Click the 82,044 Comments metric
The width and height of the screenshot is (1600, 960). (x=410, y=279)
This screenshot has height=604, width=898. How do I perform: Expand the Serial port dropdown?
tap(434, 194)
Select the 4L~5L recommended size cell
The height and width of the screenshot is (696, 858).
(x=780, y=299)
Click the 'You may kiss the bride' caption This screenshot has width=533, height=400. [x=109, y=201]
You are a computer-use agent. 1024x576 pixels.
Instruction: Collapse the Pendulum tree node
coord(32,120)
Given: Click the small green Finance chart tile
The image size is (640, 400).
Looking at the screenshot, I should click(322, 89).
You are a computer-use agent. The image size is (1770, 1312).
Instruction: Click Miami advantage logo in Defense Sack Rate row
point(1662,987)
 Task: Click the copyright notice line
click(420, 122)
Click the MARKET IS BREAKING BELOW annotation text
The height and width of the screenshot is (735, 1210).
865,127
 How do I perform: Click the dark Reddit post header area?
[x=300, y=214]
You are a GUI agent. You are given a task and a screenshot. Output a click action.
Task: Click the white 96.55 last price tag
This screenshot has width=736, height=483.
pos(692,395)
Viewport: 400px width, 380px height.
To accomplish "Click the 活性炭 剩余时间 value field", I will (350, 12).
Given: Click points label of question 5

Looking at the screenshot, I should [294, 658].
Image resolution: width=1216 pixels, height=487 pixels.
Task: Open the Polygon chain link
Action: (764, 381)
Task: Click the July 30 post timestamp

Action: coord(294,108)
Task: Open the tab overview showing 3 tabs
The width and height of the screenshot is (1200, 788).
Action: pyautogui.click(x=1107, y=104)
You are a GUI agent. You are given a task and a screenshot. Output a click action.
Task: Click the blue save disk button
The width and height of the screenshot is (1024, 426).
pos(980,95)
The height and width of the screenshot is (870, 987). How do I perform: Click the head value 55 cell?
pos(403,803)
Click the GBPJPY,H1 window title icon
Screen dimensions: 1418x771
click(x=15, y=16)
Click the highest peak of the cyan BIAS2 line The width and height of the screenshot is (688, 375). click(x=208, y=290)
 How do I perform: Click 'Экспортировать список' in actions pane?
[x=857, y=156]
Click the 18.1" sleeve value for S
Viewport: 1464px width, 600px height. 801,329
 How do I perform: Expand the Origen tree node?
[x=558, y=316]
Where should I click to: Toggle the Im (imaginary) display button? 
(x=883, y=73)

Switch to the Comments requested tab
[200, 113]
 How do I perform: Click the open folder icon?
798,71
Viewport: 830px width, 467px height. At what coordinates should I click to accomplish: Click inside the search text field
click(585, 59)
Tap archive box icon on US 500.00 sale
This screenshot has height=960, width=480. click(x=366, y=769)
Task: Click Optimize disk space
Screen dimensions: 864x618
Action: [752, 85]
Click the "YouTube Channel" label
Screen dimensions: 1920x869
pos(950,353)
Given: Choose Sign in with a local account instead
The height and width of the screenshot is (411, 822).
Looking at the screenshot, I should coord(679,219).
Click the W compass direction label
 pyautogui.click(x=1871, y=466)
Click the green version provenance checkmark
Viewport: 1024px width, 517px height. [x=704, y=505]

WHAT TO WORK ON:
Print the listing once more, exactly as it stands above.

RESULT FOR THIS TASK:
Click the 82,044 Comments metric
The width and height of the screenshot is (1600, 960). (x=410, y=279)
This screenshot has height=604, width=898. How do I perform: Expand the Serial port dropdown?
tap(434, 194)
Select the 4L~5L recommended size cell
The height and width of the screenshot is (696, 858).
(x=780, y=299)
Click the 'You may kiss the bride' caption This screenshot has width=533, height=400. [x=109, y=201]
You are a computer-use agent. 1024x576 pixels.
Instruction: Collapse the Pendulum tree node
coord(32,120)
Given: Click the small green Finance chart tile
The image size is (640, 400).
Looking at the screenshot, I should click(322, 89).
You are a computer-use agent. The image size is (1770, 1312).
Instruction: Click Miami advantage logo in Defense Sack Rate row
point(1662,987)
 Task: Click the copyright notice line
click(420, 122)
Click the MARKET IS BREAKING BELOW annotation text
The height and width of the screenshot is (735, 1210).
865,127
 How do I perform: Click the dark Reddit post header area?
[x=300, y=214]
You are a GUI agent. You are given a task and a screenshot. Output a click action.
Task: Click the white 96.55 last price tag
This screenshot has width=736, height=483.
pos(692,395)
Viewport: 400px width, 380px height.
To accomplish "Click the 活性炭 剩余时间 value field", I will (350, 12).
Given: Click points label of question 5

Looking at the screenshot, I should [294, 658].
Image resolution: width=1216 pixels, height=487 pixels.
Task: Open the Polygon chain link
Action: (764, 381)
Task: Click the July 30 post timestamp

Action: coord(294,108)
Task: Open the tab overview showing 3 tabs
The width and height of the screenshot is (1200, 788).
Action: pyautogui.click(x=1107, y=104)
You are a GUI agent. You are given a task and a screenshot. Output a click action.
Task: Click the blue save disk button
The width and height of the screenshot is (1024, 426).
pos(980,95)
The height and width of the screenshot is (870, 987). How do I perform: Click the head value 55 cell?
pos(403,803)
Click the GBPJPY,H1 window title icon
Screen dimensions: 1418x771
click(x=15, y=16)
Click the highest peak of the cyan BIAS2 line The width and height of the screenshot is (688, 375). click(x=208, y=290)
 How do I perform: Click 'Экспортировать список' in actions pane?
[x=857, y=156]
Click the 18.1" sleeve value for S
Viewport: 1464px width, 600px height. 801,329
 How do I perform: Expand the Origen tree node?
[x=558, y=316]
Where should I click to: Toggle the Im (imaginary) display button? 
(x=883, y=73)

Switch to the Comments requested tab
[200, 113]
 How do I perform: Click the open folder icon?
798,71
Viewport: 830px width, 467px height. At what coordinates should I click to accomplish: Click inside the search text field
click(585, 59)
Tap archive box icon on US 500.00 sale
This screenshot has height=960, width=480. click(x=366, y=769)
Task: Click Optimize disk space
Screen dimensions: 864x618
Action: [752, 85]
Click the "YouTube Channel" label
Screen dimensions: 1920x869
pos(950,353)
Given: Choose Sign in with a local account instead
The height and width of the screenshot is (411, 822).
Looking at the screenshot, I should coord(679,219).
Click the W compass direction label
 pyautogui.click(x=1871, y=466)
Click the green version provenance checkmark
Viewport: 1024px width, 517px height. [x=704, y=505]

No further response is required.